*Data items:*
******************************

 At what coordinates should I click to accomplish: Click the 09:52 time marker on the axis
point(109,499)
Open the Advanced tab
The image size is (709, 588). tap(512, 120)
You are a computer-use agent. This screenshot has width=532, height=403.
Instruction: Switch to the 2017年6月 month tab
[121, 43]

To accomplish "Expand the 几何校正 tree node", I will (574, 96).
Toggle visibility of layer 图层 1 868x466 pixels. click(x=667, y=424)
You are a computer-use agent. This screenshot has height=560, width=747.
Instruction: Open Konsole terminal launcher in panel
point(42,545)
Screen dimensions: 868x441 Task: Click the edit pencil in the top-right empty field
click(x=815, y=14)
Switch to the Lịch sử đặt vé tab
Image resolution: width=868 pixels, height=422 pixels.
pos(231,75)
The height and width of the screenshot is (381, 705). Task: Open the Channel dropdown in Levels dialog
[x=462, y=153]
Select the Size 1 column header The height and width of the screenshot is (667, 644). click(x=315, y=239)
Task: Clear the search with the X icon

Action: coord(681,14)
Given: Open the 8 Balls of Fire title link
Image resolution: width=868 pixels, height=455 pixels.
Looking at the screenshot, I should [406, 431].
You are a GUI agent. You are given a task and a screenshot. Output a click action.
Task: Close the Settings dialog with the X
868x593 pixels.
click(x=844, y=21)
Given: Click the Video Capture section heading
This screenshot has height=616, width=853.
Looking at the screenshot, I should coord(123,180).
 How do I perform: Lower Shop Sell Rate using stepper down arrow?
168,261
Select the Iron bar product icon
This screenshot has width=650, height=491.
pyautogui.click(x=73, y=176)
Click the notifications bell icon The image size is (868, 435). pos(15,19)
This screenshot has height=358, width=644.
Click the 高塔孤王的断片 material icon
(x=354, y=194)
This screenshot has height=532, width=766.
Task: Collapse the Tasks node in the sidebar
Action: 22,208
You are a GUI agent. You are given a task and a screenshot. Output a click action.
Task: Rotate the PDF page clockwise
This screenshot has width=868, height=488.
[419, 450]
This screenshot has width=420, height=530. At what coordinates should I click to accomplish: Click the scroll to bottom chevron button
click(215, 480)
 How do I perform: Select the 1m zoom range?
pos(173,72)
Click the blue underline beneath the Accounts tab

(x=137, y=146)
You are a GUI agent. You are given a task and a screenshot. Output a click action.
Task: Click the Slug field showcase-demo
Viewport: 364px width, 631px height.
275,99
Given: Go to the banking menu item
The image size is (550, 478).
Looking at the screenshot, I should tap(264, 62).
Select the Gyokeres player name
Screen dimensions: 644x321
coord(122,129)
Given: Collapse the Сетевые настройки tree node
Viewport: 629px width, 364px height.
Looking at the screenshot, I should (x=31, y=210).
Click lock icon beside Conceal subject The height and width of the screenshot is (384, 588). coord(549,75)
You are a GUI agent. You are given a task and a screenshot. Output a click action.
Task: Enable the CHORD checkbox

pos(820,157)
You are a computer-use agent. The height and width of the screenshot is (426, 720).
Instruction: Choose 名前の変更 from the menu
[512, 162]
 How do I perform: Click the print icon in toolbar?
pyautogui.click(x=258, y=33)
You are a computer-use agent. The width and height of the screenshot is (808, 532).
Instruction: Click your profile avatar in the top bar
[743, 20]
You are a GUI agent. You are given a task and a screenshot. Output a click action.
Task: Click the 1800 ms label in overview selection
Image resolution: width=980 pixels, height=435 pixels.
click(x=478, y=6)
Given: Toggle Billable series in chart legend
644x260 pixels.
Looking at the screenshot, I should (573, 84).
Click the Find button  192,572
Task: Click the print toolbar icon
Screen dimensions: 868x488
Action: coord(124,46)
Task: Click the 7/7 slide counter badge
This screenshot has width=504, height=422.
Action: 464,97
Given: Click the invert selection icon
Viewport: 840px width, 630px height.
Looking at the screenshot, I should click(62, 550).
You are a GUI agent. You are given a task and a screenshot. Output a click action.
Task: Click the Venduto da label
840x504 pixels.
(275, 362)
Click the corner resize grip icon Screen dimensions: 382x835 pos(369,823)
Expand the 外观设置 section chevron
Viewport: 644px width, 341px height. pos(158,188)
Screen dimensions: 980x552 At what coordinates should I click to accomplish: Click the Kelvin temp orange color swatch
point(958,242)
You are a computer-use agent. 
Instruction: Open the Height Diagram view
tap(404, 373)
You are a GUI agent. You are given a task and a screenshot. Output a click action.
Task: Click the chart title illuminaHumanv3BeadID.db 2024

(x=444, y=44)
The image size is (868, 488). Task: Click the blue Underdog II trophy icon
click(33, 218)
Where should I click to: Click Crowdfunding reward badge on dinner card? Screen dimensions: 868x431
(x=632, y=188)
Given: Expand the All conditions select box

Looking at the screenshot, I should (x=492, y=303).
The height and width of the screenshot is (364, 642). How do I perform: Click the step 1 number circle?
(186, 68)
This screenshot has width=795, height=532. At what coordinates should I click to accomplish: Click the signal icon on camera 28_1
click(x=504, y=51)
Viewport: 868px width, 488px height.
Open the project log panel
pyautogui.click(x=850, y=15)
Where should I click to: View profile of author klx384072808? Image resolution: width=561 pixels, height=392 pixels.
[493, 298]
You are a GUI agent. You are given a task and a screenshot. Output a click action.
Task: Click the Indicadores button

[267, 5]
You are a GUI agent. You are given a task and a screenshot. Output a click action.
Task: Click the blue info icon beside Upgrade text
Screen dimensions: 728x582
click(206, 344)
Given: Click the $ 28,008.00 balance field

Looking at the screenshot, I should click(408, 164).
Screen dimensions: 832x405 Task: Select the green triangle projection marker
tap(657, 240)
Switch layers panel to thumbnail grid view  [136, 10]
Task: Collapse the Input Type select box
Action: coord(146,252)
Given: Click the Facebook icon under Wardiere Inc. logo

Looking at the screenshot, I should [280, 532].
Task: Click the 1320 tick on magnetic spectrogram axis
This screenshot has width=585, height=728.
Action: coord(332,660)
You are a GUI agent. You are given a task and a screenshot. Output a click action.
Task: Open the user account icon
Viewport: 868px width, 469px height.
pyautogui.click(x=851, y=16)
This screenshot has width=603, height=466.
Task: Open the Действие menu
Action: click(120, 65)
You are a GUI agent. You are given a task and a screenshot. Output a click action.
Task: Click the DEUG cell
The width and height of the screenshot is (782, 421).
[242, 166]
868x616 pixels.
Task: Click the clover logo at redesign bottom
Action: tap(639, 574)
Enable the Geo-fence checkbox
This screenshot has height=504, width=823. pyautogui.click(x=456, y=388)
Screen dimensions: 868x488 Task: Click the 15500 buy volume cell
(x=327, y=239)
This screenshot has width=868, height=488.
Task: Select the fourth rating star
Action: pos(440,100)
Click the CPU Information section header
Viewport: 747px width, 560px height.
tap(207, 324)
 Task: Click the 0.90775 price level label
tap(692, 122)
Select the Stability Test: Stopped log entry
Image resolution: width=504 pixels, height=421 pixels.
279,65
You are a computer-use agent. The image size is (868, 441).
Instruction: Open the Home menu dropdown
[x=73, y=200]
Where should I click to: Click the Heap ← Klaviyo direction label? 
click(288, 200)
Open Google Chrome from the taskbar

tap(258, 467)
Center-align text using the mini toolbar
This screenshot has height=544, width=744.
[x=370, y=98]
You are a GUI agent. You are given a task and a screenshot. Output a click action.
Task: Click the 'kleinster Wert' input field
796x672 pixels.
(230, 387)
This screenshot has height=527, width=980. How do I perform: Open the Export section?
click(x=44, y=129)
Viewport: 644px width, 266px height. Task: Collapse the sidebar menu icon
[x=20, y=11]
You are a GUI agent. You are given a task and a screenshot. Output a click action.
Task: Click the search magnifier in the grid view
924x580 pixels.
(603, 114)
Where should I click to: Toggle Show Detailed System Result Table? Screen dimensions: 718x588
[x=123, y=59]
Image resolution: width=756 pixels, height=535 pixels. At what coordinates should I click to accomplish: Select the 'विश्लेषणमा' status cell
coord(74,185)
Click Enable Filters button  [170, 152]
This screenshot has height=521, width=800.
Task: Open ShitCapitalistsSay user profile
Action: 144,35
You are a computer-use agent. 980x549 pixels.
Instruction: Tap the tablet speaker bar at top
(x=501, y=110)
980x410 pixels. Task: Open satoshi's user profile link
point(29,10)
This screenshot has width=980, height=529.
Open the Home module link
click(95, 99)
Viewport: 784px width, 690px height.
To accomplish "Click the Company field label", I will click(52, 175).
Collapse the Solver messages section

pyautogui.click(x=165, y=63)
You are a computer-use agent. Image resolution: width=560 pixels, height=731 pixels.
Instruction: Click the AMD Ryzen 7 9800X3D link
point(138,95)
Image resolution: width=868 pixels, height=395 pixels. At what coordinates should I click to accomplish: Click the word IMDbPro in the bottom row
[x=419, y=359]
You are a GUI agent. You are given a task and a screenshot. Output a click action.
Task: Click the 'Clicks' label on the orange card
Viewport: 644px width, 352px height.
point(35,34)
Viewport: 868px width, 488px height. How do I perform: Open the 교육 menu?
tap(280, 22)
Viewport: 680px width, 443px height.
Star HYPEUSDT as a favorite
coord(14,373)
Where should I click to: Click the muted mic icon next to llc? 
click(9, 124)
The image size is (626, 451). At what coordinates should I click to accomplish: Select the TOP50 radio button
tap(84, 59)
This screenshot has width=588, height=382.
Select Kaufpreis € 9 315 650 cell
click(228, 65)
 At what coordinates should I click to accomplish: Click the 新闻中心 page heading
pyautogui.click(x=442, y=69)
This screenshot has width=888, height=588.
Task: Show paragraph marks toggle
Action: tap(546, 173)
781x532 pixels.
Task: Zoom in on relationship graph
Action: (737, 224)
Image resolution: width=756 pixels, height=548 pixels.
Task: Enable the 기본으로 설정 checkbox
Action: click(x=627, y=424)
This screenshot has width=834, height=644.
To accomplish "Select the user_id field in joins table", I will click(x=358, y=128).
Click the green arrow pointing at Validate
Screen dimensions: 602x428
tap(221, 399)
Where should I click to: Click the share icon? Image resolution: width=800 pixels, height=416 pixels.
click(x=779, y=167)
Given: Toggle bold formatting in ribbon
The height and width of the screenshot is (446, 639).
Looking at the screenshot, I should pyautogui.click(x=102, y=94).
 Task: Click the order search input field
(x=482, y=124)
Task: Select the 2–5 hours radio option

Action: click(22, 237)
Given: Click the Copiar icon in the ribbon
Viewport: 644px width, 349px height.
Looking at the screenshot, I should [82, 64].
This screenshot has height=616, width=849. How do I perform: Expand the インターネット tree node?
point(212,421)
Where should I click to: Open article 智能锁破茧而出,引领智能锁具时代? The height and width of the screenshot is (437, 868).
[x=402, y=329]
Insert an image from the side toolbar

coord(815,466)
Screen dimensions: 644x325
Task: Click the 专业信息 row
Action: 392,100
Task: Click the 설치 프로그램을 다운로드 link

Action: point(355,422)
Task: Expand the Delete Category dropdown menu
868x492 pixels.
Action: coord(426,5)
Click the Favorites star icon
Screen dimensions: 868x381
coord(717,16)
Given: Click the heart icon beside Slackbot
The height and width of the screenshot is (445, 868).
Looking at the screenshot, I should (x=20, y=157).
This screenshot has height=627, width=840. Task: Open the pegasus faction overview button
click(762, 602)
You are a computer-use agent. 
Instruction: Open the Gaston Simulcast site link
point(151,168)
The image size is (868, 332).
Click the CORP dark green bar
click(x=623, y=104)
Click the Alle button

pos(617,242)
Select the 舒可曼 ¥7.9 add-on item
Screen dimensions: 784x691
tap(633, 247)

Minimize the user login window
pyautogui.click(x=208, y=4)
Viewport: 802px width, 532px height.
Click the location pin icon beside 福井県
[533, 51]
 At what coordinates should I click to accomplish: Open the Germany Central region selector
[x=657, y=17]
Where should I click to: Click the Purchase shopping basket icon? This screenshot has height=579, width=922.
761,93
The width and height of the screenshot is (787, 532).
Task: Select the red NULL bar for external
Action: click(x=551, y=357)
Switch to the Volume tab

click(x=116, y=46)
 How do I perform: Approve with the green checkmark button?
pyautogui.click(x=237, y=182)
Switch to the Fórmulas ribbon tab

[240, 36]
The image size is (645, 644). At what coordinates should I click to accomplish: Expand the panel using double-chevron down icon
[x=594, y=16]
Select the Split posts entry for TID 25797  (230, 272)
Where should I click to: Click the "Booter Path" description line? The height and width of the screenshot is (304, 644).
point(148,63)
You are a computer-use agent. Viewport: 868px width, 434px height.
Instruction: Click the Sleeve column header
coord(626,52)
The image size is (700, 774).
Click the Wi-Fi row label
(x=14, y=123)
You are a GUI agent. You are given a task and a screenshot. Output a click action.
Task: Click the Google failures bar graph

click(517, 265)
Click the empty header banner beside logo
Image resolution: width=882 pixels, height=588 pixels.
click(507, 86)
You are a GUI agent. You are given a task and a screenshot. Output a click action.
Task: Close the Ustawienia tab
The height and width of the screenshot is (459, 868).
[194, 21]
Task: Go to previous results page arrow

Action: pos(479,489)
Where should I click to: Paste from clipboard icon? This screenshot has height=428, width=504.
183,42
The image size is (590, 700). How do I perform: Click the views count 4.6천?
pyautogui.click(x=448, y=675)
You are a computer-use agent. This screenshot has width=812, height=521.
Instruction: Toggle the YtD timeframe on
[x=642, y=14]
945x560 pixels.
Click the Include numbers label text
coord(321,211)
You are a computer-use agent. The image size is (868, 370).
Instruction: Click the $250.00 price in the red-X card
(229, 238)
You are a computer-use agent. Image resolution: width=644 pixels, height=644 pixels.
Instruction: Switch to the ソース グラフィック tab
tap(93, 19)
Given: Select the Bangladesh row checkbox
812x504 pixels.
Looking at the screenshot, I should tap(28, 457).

******************************

*Prompt:* Please report how many lines in the records above contain the word "entry", and give nothing but the number.

*Solved problem:* 2